# EXERCISE TASK:
Copy out only the records starting with the line containing "Collapse the Domänen tree node" and going on through the line containing "Action: pyautogui.click(x=138, y=577)", changing "speech bubble" to "comment" and leaving everything else unchanged.

>> begin

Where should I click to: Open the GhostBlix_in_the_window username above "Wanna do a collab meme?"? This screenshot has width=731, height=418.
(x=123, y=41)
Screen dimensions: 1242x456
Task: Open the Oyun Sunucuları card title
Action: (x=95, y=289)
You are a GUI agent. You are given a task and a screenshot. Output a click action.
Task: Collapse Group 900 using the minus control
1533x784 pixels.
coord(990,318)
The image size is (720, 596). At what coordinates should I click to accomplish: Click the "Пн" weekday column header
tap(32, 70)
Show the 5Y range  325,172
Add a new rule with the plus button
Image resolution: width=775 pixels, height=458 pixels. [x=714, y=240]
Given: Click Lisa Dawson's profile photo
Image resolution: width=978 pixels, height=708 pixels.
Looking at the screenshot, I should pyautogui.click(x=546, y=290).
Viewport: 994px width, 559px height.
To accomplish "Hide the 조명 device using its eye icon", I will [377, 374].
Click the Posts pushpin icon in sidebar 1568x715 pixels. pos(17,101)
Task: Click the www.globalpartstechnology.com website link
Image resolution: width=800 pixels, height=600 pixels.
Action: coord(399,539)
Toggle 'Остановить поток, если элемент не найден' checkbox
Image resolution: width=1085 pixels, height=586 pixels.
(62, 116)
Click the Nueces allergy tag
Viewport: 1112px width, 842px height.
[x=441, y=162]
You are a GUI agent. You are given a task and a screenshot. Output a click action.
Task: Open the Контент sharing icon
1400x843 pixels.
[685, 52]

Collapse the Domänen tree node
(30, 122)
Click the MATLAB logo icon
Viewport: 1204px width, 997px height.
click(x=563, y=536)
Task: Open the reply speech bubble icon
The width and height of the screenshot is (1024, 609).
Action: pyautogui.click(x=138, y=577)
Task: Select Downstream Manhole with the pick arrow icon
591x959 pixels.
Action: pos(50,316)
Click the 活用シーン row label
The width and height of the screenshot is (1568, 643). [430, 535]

>> end

# RESULT:
Collapse the Domänen tree node
(30, 122)
Click the MATLAB logo icon
Viewport: 1204px width, 997px height.
click(x=563, y=536)
Task: Open the reply comment icon
The width and height of the screenshot is (1024, 609).
Action: pyautogui.click(x=138, y=577)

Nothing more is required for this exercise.